[BRIEF] An exact, complete copy of the data that follows is needed.

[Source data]
_ _ _ _ _

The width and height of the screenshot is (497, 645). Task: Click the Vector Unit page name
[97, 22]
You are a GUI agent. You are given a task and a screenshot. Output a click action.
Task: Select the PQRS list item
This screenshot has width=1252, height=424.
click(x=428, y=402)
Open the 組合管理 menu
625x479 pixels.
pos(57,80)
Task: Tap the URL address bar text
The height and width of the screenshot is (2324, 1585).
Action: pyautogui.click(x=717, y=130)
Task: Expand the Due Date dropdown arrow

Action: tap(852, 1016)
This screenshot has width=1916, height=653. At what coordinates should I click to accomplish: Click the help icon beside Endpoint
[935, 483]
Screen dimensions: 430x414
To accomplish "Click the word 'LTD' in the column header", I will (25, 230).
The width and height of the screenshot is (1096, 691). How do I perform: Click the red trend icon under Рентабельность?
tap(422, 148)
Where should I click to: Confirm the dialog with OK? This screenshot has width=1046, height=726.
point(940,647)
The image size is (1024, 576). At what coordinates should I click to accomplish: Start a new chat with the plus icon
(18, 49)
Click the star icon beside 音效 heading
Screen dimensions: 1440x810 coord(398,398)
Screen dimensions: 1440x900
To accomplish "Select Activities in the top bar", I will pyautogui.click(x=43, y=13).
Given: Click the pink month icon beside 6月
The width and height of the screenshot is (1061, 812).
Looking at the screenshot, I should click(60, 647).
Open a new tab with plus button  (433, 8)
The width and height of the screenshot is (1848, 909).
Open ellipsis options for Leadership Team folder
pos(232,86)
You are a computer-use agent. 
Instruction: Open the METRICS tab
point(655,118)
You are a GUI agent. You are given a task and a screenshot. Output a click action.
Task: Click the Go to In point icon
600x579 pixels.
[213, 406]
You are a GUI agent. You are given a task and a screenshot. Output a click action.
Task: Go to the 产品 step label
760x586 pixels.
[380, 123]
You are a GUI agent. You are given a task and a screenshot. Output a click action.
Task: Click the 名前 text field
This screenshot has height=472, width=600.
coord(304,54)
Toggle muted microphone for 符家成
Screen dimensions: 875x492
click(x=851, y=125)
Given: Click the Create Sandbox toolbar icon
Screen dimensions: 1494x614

_ _ _ _ _

[RESULT OF THIS EXERCISE]
The width and height of the screenshot is (497, 645). Task: Click the Vector Unit page name
[97, 22]
You are a GUI agent. You are given a task and a screenshot. Output a click action.
Task: Select the PQRS list item
This screenshot has width=1252, height=424.
click(x=428, y=402)
Open the 組合管理 menu
625x479 pixels.
pos(57,80)
Task: Tap the URL address bar text
The height and width of the screenshot is (2324, 1585).
Action: pyautogui.click(x=717, y=130)
Task: Expand the Due Date dropdown arrow

Action: tap(852, 1016)
This screenshot has width=1916, height=653. At what coordinates should I click to accomplish: Click the help icon beside Endpoint
[935, 483]
Screen dimensions: 430x414
To accomplish "Click the word 'LTD' in the column header", I will (25, 230).
The width and height of the screenshot is (1096, 691). How do I perform: Click the red trend icon under Рентабельность?
tap(422, 148)
Where should I click to: Confirm the dialog with OK? This screenshot has width=1046, height=726.
point(940,647)
The image size is (1024, 576). At what coordinates should I click to accomplish: Start a new chat with the plus icon
(18, 49)
Click the star icon beside 音效 heading
Screen dimensions: 1440x810 coord(398,398)
Screen dimensions: 1440x900
To accomplish "Select Activities in the top bar", I will pyautogui.click(x=43, y=13).
Given: Click the pink month icon beside 6月
The width and height of the screenshot is (1061, 812).
Looking at the screenshot, I should click(60, 647).
Open a new tab with plus button  (433, 8)
The width and height of the screenshot is (1848, 909).
Open ellipsis options for Leadership Team folder
pos(232,86)
You are a computer-use agent. 
Instruction: Open the METRICS tab
point(655,118)
You are a GUI agent. You are given a task and a screenshot. Output a click action.
Task: Click the Go to In point icon
600x579 pixels.
[213, 406]
You are a GUI agent. You are given a task and a screenshot. Output a click action.
Task: Go to the 产品 step label
760x586 pixels.
[380, 123]
You are a GUI agent. You are given a task and a screenshot. Output a click action.
Task: Click the 名前 text field
This screenshot has height=472, width=600.
coord(304,54)
Toggle muted microphone for 符家成
Screen dimensions: 875x492
click(x=851, y=125)
Given: Click the Create Sandbox toolbar icon
Screen dimensions: 1494x614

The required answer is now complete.